Wednesday 21 February 2018

U3A robot - get the motors running

This is a record explaining the build on the robot RaspberryPi.

For now we're using the adafruit DC motor hat
  1. Fresh SD card image with Raspbian stretch lite
  2. Add wpa-supplicant file and ssh file to card
  3. Boot up pi and log in via ssh
  4. expand filesystem, change password, and change machne name (raspi-config)
  5. enable i2c (raspi-config)
  6. mkdir github, cd github
  7. sudo apt-get install git python3-dev python3-pip
  8. sudo apt-get install nfs-kernel-server  # if you want to remotely access files on this pi
  9. install the adafruit python library and setup
  10. make sure you are in the Adafruit examples library:
    cd ~/github/Adafruit-Motor-HAT-Python-Library/examples
Here's the motor HAT plugged into an Rpi Zero, the power is taken from the RPi's 5V supply (these are only little motors) and motors 3 & 4 are hooked up on my baby robot chassis. The example program DCTest.py now happily drives one of the motors.

Sunday 4 February 2018

DC motor with rotary encoder feedback control using only a Raspberry Pi

In messing about with DC motors I knew I wanted to track position accurately, and I hoped I could do this with just an RPi, but all the advice and even some youtube videos said it couldn't be done reliably without using an arduino or other external controller - usually because the feedback loop timing requirements can't be met by an RPi. But having done a few very simple sums, it seemed to me it should be quite practical:
  • motor running at 10,000 rpm, with (say) 3 pole rotary encoder gives 500 pulses / second
That's pretty slow really - a package like pigpio says it can reliably time things to 5 microseconds or around  40 times faster than the pulse rate - so where's the problem? This nice thread here looked encouraging......
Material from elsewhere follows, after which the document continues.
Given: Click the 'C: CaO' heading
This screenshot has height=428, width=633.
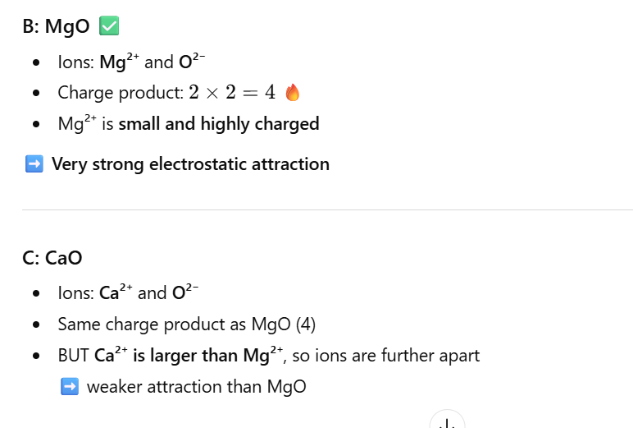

2 problems at least in what others have tried:
  1. trying to do this on an RPi running the full gui. Well gui's are well knows for being *really* nasty if you're trying to do anything time critical, if you want  an RPi to do something that has previously been done on dedicated hardware or low level machines like arduinos, starting by running a gui is like swimming in concrete boots!
  2. The VAST majority of code examples on picking up edges / pulses are using code looping reading the GPIO until it changes. Good grief, nice and simple, but REALY shouldn't be used other than a quick breadboard test to see if something appears to be working. Programming 101 grade F code.
So lets try and do this sensibly:
  1. Use a raspbery Pi Zero - cos we want something small, low power and cheap and if it works on a zero it will work on any other recentish Pi.
  2. Use raspbian lite. We can put the gui somewhere else - or use a web browser with the Zero running a baby web server.
  3. Use pigpio's daemon to do the hard work.
  4. Write in python - 'cos if it works reasonably well in python we can always use C++ to hand crank the 1 or 2 little bits that are critical.
  5. Use a pipgio callback to pick up the edges - in fact better still just use the callback tally function, because we probably only need the feedback loop to run 20 times a second or so.
So after couple of days messing about I have an untidy but working dc motor controller:
  1. Raspberry Pi Zero
  2. 2.5Ah power bank - Promate Aidbar-2
  3. Pure python3
  4. micrometal DC motor
  5. pololu magnetic rotary encoder
  6. H bridge in a pHat to drive the motor. (in fact I use pigpio PWM to drive the H bridge - it's about 1/2 the cpu load of the pimoroni library)
  7. home rolled motor control class with simple PID feedback running at 20Hz
The motor runs smoothly; although the low level control is quite jittery this is smoothed out pretty well by the motor's rotational inertia. Maybe some smoothing on the derivative component would help - I'll try that later.
The motor flat out no load runs at just over 500 ticks per second, this test is at 300 ticks per second and once initial correction has completed, the error is only 1% - 2%. This is with no load. The next graph shows the response to load changes:

This is a very basic test - I just squeezed the output wheel and released it a few times - sometimes to the point of nearly stalling the motor.